NB No football related comments are allowed, footy forum thataway! 

Just as I think of them, no particular order of merit/dismerit.

*Pros*
1. Stunning coastal and other Welsh scenery within very easy reach of the City, the Gower never stops impressing.
2. Quieter pace of life here is mostly a pro, I thought I'd miss London's ever happening hustle and bustle but on my frequent returns to the Metropolis I find it much more hasslesome to get about than I remember, and more crowded too.
3. Massively inexpensive here, Swansea, some public transport aside, is a very cheap place to live in.
4. Our local CAMRA gang are lovely people, never short of suggested events/pissups, and being involved in the 2nd biggest beer festival in Wales each year (see relevent threads in this forum, plug plug) is really rewarding. But see point 1 below, we fight a hard battle!
5. Reassuring that so many people hereabouts seem to be left or leftish politically, and certainly anti-Tory. To be fair though that may be the ones I choose to hang out with .... it's more true at work than not though, as well. Union (PCS) membership an expected thing for most ....
6. Big relieved thanks have to go back to the old Ministry of Transport, back in the early 1970s, for deciding back then to establish the (UK)-national headquarters of the DVLA here. They're Swansea's second? biggest employer, but for them I'd still be jobless! (see point 5, cons).
7. Dylan Thomas Centre, National Waterfront Museum, Glyn Vivian Gallery, etc. 
8. Continental Cafe in town (it's Italian-run, by Castle Square). Majorly good breakfasts on Saturdays/Sundays!
9. Seems mostly safe and crime-low, with trouble easy to avoid. This includes where we are, a poor and 'inner city' area of sorts, but quiet. Despite the Evening Post's sensationalising, we do not go about at night in fear of attack or of being robbed.
See a couple of qualifications below, though, no shortage of petty-delinquent youth around.
10. Last but very much not least, festivaldeb has made sure I've not once regretted moving here -- personal and love life still very much thriving. Yay!

*Cons*
1. Despite point 4 above, Swansea and area is a terrible beer desert that's seriously deprived of good quality ale (except once a year!). There's a big lack of decent pubs selling varied quality choices here. The rare exceptions  are great. A big shout goes to the Queens, the Potters Wheel -- with reservations -- and to the Railway Arms, Upper Killay, and a few others. But to have  a city of 120,000 or so people having fewer top quality real ale pubs than (for eg) Hebden Bridge in Yorkshire (pop 3 to 4,000) is an embarassment.
2. Wine Street. I can't express how negatively I feel about this (luckily avoidable) hellhole, and remain mystified about why so many people from in and out of town choose to flock there on Fridays and Saturdays.
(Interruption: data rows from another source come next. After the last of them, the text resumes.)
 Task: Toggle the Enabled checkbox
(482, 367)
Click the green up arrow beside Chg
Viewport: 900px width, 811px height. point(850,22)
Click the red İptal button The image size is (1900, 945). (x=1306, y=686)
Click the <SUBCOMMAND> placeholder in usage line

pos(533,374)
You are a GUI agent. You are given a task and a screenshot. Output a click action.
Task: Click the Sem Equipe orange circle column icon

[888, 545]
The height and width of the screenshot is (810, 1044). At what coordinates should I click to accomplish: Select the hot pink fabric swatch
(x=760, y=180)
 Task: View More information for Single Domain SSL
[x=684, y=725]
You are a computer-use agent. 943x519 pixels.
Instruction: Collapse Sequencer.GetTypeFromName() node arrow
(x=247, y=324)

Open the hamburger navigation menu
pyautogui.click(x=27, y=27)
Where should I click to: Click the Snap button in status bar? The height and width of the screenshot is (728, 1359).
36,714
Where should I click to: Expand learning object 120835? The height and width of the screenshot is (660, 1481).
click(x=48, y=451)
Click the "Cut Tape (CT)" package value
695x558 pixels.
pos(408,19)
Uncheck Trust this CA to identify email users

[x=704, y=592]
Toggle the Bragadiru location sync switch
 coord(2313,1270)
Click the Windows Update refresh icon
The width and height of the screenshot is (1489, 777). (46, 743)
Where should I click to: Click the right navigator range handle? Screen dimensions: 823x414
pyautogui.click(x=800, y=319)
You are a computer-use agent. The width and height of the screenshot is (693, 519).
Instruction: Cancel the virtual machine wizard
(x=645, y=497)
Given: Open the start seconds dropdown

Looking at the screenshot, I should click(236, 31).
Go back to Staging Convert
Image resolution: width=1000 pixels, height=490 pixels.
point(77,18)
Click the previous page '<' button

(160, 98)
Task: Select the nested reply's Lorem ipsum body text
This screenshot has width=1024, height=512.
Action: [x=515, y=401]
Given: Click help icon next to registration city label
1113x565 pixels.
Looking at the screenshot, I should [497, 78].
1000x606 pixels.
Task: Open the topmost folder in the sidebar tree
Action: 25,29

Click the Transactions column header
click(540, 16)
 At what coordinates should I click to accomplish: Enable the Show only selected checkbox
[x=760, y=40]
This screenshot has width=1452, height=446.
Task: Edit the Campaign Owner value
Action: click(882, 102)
Maybe I'm getting too old now, but there's plenty older than me who go. That 'bar' packed thoroughfare is living proof of point 1 of my cons as well.
3. Many years ago Swansea's most famous son, Dylan Thomas, called Swansea the lovely, ugly town, and sad to say the city itself is pretty ugly mostly, especially in the centre, with post WWII modernist vandalism (see Kingsway!) run riot. The grand view over the spectacular Bay is a very positive antidote, but overall I find this place a hard city to love visually.
4. Treboeth, Brynhyfryd, Clase, Morriston (the areas between where I live and where I work) seem to have few to no redeeming features and thus help to make my point 3 of the cons for me ... and point 1 too ....... at least where we are, Hafod, though not much more scenic, and no better for pubs, it's close to the centre and railway station!
5. Serious lack of work here, Swansea was unemployment central for me over 18 months, and heaven knows I tried hard to find some. Hours were grand but the pay was shit 
But see point 6 in the Pros list.
6. Weather, this was a negative that I fully expected after many visits to Swansea both before and after meeting festivaldeb. Despite two unusually dry winters here, sometimes the wind and rain are relentlessly downheartening over many days, like just now. 
And I say this after by no means a bad summer, I hate to think how I'd feel after a truly shit summer along 2007 lines ....
7. There seem to be lot of boy racer wanker-drivers around, many of whom are also drive by shouters**
**(= ie *total* wankers, universally, no exceptions, zero redeeming features).
8. Glass breaking cunts covering the roads and cycle paths (also footpaths) every weekend with smashed remnants of Bacardi Breezer and Budweiser bottles. Dog injuring, cycle-tyre-puncturing scumbags, it's a really bad epidemic here at times.
9. Major shortage of gigs. Gaps filled by cover bands in pubs, most of whom  have enough time on their hands to be pretty good at what they do actually! But it's rare for any even half way well known bands to come as far West as this. Cardiff or nothing for the tours, often nothing -- Cardiff misses out a lot too. TBF the gig shortage is made up for a bit by several good free events in the city, Castle Square particularly, over the spring and summer.
10. The Evening Post. Vile and rubbish paper, part of the Rothermere empire .... some of its front page headlines (sensationalising, and ramping up shock horror fury! about the most minor of crimes and 'outrages') are more worthy of a village newspaper than one fit to be read in Wales' second largest city.
11. This is quite a serious one (maybe some connection with 10). I find plenty of people here pretty parochial and limited in general life outlook compared to London (Debbie finds this too and she's lived here for 18 years). 
Perhaps to mention London is not at all a fair comparison, but I post as I find, and when I meet people in work who rarely come into Swansea even, and spend all their time in Ystrad/Ystal (Upper Swansea Valley, SA9  ) I do wonder ..... and YES! (rolleyes! smiley!) I'm *fully* aware that there are plenty of negatives about London/other big cities too, but they're different ones largely.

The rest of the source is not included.